Oracle has run on UNIX since the beginning of 1983.  It has been available
on most major UNIX machines since the beginning of 1985.  It is the most
widely available RDBMS, running on UNIX, VMS, VM, AOS/VS, MS-DOS and
other operating systems.

Regarding documentation, the screen package, support and UNIX features:

Our documentation has been completely rewritten over the past year to
include generic DBMS documentation and system specific documentation.

The screen/forms packages has been greatly enhanced (it includes a screen
painter) in Oracle Version 5.

There are over 300 people at Oracle with a wide variety of systems experience.
As with most organizations, the key problem is knowing to whom to talk.
The combined Oracle staff has over 50 man years of UNIX experience.
Listed below are the people to contact if you have UNIX specific questions.

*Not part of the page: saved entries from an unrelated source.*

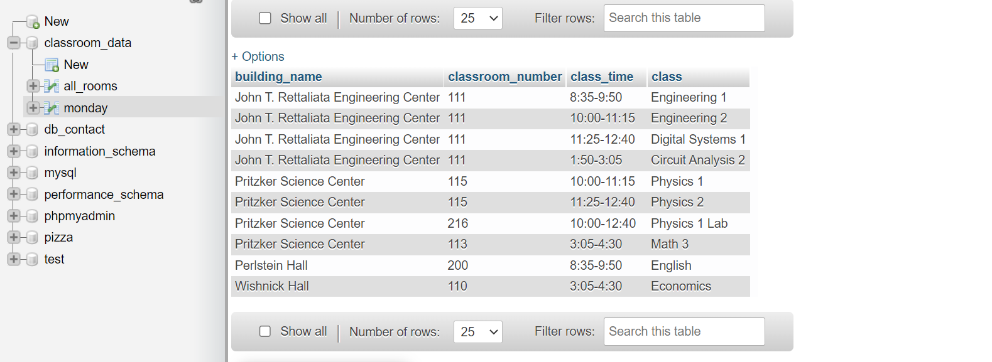Click the New database creation icon
Viewport: 992px width, 362px height.
[31, 21]
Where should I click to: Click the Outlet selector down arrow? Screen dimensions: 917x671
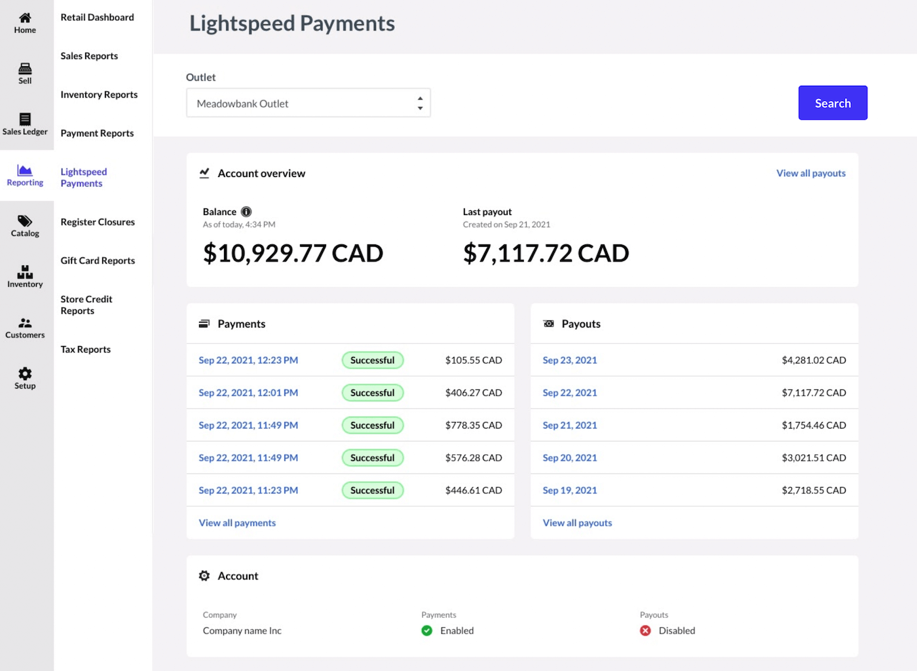(x=420, y=107)

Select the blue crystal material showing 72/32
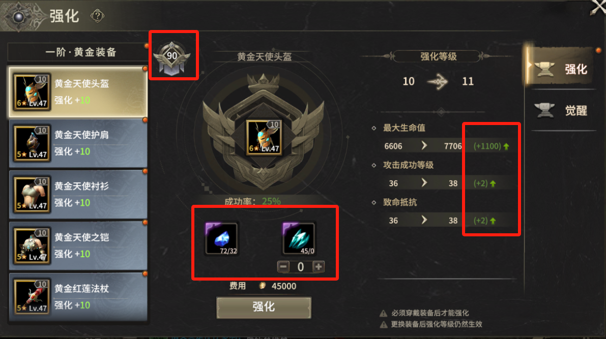coord(221,238)
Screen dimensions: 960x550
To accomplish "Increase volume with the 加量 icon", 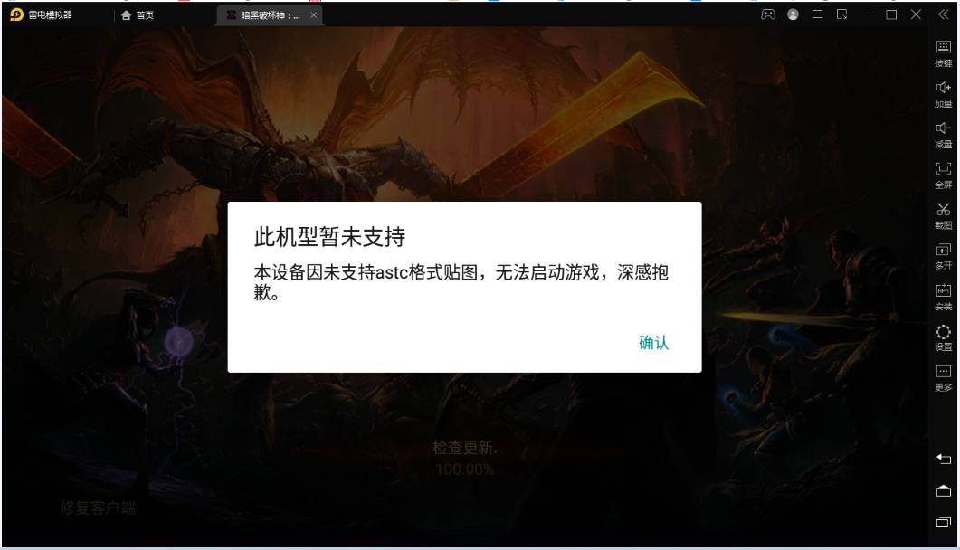I will pyautogui.click(x=943, y=94).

Oracle does take advantage of many UNIX features including:
  1) It uses the most efficient locking mechanism available on UNIX
     [shared memory], rather than the non-standard, inefficient record
     locking primitives or requiring special UNIX modifications.
  2) It can use raw devices (rather than incurring the overhead of the
     UNIX file system and causing time-sharing performance to degrade
     whenever a large table scan is done (because the buffer cache gets
     filled with database blocks)).
  3) It allows the use of the most efficient interprocess communication
     methods (from pipes to semaphores, messages and shared memory).
  4) It uses the UNIX Set-User-Id facility to provide database protection.
  5) It provides tunable asyncronous read-ahead capability.  (The 1 block
     read-ahead provided by UNIX is totally insufficient for DBMS.)

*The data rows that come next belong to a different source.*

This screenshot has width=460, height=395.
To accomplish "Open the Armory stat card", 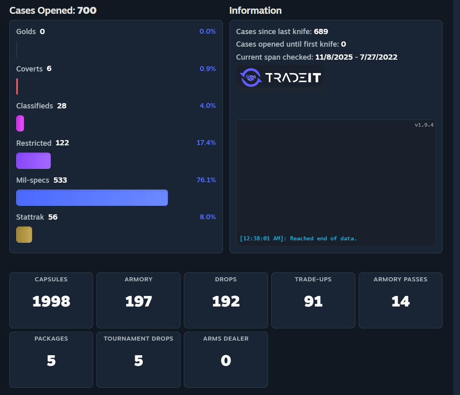I will (138, 300).
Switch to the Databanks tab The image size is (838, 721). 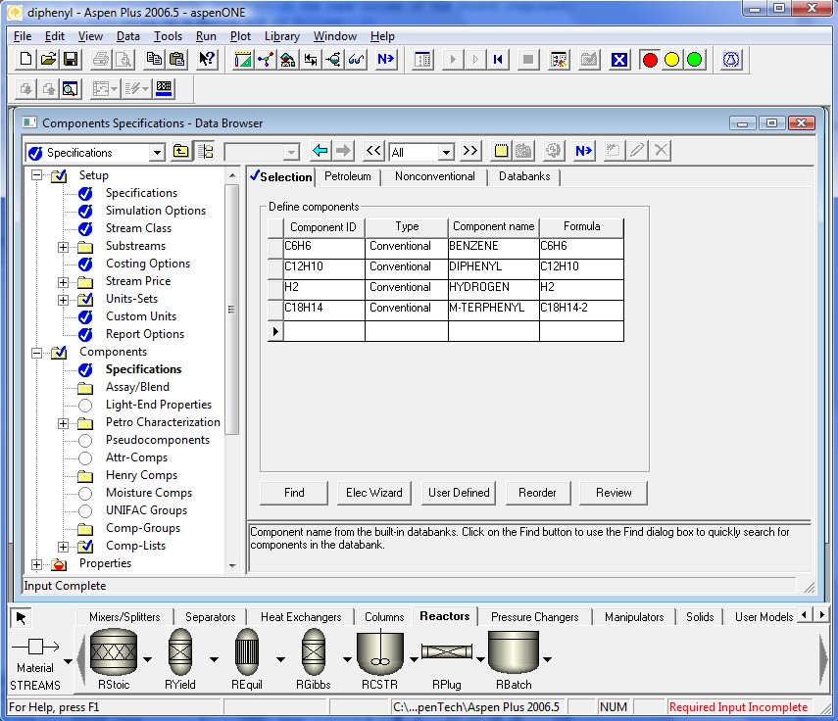(524, 177)
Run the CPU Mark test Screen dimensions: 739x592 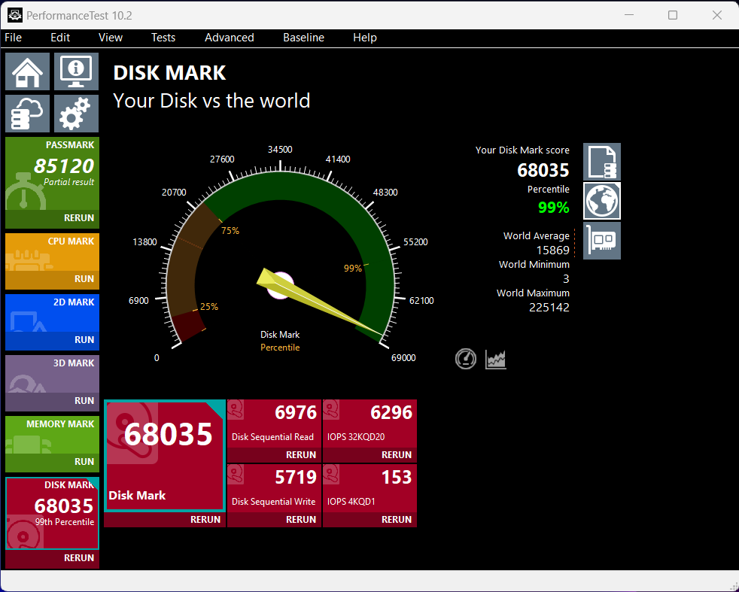[x=84, y=279]
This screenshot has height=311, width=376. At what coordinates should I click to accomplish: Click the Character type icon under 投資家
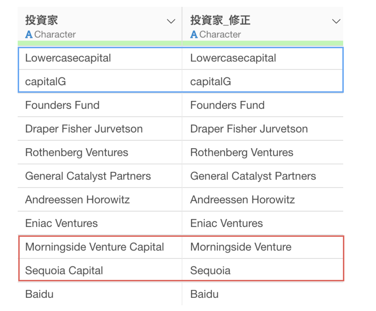pyautogui.click(x=29, y=35)
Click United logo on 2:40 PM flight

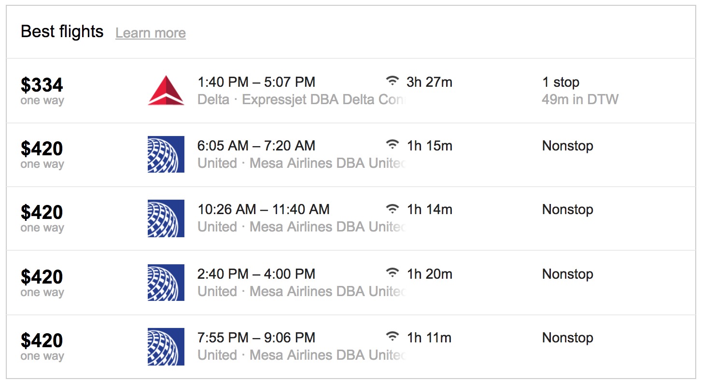coord(166,283)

Some other points for Oracle are:
  1) It is the only RDBMS on UNIX which comes close to implementing
     the ANSI X3H2 Level 2 standard for SQL [structured query language].
  2) It is the most portable RDBMS on the market [in spite of what the
     fancy color glossies in the UNIX magazines say], it runs on
     3 flavors of UNIX, 8+ other operating systems and 10+ architectures.
     This includes the entire AT&T product line from (PC, 3B2,5,20 and UTS).
  3) It will be the first RDBMS which allows you to easily move data
     between databases on heterogeneous machines and connect to multiple
     databases simultaneously (schedueld for 1Q86).


In fact a recent study of DBMS for UNIX by the AT&T Systems Engineering
group found that:

   "ORACLE appears to be the overall best package, with UNIFY as the next best"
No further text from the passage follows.